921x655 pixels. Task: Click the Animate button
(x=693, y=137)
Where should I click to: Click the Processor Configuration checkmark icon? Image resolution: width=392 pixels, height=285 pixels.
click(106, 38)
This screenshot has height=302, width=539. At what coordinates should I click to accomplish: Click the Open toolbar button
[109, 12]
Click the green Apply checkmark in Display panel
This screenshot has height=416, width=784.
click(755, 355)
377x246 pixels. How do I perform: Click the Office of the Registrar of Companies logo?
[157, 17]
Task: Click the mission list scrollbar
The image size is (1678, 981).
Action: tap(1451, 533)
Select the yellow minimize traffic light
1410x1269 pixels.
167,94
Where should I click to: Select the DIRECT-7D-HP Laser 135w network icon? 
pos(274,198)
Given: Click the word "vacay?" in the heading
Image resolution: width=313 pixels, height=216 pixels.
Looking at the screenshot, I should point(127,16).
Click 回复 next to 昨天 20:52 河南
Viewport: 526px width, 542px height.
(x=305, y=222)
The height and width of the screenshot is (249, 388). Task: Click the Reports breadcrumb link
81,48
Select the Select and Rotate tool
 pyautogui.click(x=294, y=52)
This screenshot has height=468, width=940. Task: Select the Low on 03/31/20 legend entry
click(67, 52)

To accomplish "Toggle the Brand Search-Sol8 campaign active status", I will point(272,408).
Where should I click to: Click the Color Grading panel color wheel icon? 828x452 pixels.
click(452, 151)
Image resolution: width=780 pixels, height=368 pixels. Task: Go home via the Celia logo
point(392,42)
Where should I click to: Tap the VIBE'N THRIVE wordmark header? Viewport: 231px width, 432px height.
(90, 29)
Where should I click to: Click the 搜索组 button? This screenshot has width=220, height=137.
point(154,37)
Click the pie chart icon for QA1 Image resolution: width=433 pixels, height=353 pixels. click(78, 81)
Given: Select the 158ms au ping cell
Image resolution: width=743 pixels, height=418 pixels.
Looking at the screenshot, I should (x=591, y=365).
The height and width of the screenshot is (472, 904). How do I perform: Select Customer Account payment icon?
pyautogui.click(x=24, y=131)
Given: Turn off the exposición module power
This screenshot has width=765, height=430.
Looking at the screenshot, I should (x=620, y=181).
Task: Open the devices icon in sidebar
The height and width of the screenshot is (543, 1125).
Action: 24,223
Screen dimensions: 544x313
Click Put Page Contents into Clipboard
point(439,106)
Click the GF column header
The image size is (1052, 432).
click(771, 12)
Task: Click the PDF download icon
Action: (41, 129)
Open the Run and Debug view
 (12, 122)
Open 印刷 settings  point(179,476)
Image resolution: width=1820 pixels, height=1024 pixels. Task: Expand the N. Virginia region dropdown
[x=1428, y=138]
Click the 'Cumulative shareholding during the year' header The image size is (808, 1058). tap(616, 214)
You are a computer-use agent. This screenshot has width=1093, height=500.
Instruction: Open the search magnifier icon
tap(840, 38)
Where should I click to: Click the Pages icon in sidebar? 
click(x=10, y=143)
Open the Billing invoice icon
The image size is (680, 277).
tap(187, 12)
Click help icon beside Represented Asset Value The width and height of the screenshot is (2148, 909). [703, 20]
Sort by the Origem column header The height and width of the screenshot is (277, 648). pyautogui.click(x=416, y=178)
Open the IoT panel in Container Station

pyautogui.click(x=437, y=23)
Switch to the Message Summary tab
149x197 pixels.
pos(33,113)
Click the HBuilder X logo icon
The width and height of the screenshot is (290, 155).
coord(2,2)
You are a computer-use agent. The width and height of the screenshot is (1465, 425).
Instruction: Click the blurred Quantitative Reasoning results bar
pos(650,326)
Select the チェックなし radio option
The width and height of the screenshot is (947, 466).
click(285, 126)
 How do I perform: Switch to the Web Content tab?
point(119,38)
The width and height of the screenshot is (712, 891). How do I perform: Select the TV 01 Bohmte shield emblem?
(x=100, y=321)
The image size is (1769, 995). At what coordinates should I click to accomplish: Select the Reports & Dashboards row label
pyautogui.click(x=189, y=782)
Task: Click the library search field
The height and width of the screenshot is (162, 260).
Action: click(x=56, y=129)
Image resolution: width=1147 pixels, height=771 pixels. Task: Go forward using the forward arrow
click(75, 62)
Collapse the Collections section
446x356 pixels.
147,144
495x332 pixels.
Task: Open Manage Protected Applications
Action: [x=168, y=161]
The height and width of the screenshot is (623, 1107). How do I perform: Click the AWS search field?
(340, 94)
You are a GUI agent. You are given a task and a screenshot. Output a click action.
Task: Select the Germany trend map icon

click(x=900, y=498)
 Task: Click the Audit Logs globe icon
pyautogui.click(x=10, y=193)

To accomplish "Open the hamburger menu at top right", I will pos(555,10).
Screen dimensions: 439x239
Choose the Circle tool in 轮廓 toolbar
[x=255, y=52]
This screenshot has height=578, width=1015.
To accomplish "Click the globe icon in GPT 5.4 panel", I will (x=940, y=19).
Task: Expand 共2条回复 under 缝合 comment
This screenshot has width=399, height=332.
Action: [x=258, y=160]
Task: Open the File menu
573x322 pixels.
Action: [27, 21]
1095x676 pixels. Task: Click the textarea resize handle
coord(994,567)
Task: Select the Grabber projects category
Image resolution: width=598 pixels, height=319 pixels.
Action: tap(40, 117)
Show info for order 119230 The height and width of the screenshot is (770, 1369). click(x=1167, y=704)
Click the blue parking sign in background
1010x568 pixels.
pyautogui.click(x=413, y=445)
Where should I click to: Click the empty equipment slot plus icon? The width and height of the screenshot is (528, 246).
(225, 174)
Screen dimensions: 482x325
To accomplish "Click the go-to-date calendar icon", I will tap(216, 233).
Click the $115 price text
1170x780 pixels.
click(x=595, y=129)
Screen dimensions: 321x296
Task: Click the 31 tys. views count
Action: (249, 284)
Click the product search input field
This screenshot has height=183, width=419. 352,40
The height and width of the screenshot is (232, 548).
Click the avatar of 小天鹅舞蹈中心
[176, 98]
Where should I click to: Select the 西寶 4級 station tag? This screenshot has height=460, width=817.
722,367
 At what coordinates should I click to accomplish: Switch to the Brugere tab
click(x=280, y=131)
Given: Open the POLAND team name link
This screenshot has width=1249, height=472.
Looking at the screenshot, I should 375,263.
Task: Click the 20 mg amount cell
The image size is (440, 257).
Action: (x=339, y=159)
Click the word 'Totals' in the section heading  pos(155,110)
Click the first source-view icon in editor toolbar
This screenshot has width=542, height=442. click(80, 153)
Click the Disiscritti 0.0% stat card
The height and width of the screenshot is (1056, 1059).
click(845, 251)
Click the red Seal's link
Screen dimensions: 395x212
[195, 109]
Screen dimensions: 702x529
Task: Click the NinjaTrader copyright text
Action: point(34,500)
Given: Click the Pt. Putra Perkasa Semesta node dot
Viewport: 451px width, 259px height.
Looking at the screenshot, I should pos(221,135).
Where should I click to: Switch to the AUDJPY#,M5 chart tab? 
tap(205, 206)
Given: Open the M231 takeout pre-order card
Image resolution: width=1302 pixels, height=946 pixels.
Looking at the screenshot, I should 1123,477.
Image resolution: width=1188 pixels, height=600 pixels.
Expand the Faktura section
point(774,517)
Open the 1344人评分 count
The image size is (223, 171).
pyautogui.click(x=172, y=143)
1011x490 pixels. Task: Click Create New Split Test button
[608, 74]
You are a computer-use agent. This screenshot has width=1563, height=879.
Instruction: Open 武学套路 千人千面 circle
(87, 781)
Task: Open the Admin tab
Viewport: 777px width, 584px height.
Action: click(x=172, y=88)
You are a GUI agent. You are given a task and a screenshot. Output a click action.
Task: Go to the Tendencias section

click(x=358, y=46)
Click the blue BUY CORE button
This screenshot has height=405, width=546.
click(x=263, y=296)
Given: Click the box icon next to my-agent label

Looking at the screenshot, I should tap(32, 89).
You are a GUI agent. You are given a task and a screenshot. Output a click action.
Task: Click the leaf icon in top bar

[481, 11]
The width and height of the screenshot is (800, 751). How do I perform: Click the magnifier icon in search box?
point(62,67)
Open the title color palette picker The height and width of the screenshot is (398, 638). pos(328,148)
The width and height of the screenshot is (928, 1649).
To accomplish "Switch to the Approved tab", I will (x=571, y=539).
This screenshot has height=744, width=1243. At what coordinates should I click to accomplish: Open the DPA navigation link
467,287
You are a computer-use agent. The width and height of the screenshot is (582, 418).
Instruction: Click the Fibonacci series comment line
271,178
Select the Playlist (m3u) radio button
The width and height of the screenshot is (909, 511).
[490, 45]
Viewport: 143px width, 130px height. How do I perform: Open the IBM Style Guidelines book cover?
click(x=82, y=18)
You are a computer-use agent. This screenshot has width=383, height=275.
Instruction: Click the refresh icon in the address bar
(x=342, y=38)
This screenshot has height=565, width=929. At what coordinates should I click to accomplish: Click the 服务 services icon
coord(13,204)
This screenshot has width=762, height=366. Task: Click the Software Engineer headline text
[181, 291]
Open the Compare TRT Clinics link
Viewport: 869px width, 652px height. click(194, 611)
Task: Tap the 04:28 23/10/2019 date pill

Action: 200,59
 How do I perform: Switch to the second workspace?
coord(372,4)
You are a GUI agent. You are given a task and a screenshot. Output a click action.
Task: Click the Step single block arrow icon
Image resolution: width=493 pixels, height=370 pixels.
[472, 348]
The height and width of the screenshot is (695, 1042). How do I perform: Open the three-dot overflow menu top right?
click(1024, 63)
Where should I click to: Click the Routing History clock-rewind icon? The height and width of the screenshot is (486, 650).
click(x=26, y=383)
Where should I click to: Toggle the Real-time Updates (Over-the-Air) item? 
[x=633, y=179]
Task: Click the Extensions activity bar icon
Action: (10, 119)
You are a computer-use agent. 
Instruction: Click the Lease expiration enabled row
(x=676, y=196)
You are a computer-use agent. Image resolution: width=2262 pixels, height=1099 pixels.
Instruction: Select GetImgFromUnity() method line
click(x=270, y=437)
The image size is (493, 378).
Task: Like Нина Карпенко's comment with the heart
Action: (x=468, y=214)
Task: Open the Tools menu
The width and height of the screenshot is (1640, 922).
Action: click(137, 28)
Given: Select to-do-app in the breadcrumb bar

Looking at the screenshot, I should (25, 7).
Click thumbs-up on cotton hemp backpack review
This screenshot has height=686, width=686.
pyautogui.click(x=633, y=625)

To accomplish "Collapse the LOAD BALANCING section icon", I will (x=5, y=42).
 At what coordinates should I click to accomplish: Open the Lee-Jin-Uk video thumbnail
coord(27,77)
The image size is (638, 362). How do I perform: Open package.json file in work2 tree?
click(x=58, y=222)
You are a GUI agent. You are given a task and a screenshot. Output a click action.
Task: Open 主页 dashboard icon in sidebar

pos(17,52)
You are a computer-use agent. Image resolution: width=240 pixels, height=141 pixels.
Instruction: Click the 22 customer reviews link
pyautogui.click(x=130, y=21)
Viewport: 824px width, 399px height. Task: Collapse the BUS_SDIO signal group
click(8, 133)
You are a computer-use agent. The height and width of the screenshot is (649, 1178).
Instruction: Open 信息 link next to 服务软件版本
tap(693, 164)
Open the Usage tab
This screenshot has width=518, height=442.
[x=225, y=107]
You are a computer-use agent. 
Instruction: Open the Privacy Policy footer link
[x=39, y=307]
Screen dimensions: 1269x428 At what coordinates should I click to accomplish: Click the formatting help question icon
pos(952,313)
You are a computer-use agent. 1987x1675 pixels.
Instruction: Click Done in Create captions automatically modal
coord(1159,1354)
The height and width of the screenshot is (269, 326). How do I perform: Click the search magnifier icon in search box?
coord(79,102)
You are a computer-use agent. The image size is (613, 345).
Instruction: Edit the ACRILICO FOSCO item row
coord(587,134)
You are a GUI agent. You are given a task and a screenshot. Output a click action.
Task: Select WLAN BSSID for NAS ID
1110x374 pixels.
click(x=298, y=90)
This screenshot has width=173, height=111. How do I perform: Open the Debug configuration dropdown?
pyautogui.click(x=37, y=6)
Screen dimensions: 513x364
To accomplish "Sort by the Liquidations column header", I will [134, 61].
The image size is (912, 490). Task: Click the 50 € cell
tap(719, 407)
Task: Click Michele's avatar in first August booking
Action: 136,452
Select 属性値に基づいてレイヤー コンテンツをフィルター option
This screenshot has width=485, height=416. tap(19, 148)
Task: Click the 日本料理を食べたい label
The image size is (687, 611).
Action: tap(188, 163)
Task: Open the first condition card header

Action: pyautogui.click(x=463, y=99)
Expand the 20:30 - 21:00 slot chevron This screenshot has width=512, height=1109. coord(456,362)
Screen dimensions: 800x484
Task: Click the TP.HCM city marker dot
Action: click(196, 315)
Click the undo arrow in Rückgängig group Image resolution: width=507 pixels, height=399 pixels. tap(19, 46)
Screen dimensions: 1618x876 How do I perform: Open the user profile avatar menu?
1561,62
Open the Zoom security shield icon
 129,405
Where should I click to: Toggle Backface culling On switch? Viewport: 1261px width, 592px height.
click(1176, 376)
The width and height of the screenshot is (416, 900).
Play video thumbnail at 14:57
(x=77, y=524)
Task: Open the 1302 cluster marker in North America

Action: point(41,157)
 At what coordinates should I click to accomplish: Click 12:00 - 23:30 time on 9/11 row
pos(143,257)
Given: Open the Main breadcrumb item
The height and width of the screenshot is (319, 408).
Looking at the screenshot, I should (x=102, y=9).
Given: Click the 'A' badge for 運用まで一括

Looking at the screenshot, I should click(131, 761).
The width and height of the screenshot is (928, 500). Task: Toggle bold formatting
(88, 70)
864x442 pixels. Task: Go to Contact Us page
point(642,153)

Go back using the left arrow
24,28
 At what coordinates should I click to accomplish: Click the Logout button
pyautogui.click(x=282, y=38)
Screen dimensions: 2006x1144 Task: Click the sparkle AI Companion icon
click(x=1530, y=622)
..............................
Reproduza em forma de lista numerada as linhas da listagem, começando pela linha que contém "The height and width of the screenshot is (623, 1107)." e seguindo até a linha que contém "Click the word 'Totals'", ambas incluídas. Omita as linhas em branco.

1. The height and width of the screenshot is (623, 1107). How do I perform: Click the AWS search field?
2. (340, 94)
3. You are a GUI agent. You are given a task and a screenshot. Output a click action.
4. Task: Select the Germany trend map icon
5. click(x=900, y=498)
6.  Task: Click the Audit Logs globe icon
7. pyautogui.click(x=10, y=193)
8. To accomplish "Open the hamburger menu at top right", I will pos(555,10).
9. Screen dimensions: 439x239
10. Choose the Circle tool in 轮廓 toolbar
11. [x=255, y=52]
12. This screenshot has height=578, width=1015.
13. To accomplish "Click the globe icon in GPT 5.4 panel", I will (x=940, y=19).
14. Task: Expand 共2条回复 under 缝合 comment
15. This screenshot has width=399, height=332.
16. Action: [x=258, y=160]
17. Task: Open the File menu
18. 573x322 pixels.
19. Action: [27, 21]
20. 1095x676 pixels. Task: Click the textarea resize handle
21. coord(994,567)
22. Task: Select the Grabber projects category
23. Image resolution: width=598 pixels, height=319 pixels.
24. Action: tap(40, 117)
25. Show info for order 119230 The height and width of the screenshot is (770, 1369). click(x=1167, y=704)
26. Click the blue parking sign in background
27. 1010x568 pixels.
28. pyautogui.click(x=413, y=445)
29. Where should I click to: Click the empty equipment slot plus icon? The width and height of the screenshot is (528, 246).
30. (225, 174)
31. Screen dimensions: 482x325
32. To accomplish "Click the go-to-date calendar icon", I will tap(216, 233).
33. Click the $115 price text
34. 1170x780 pixels.
35. click(x=595, y=129)
36. Screen dimensions: 321x296
37. Task: Click the 31 tys. views count
38. Action: (249, 284)
39. Click the product search input field
40. This screenshot has height=183, width=419. 352,40
41. The height and width of the screenshot is (232, 548).
42. Click the avatar of 小天鹅舞蹈中心
43. [176, 98]
44. Where should I click to: Select the 西寶 4級 station tag? This screenshot has height=460, width=817.
45. 722,367
46.  At what coordinates should I click to accomplish: Switch to the Brugere tab
47. click(x=280, y=131)
48. Given: Open the POLAND team name link
49. This screenshot has width=1249, height=472.
50. Looking at the screenshot, I should 375,263.
51. Task: Click the 20 mg amount cell
52. The image size is (440, 257).
53. Action: (x=339, y=159)
54. Click the word 'Totals' in the section heading  pos(155,110)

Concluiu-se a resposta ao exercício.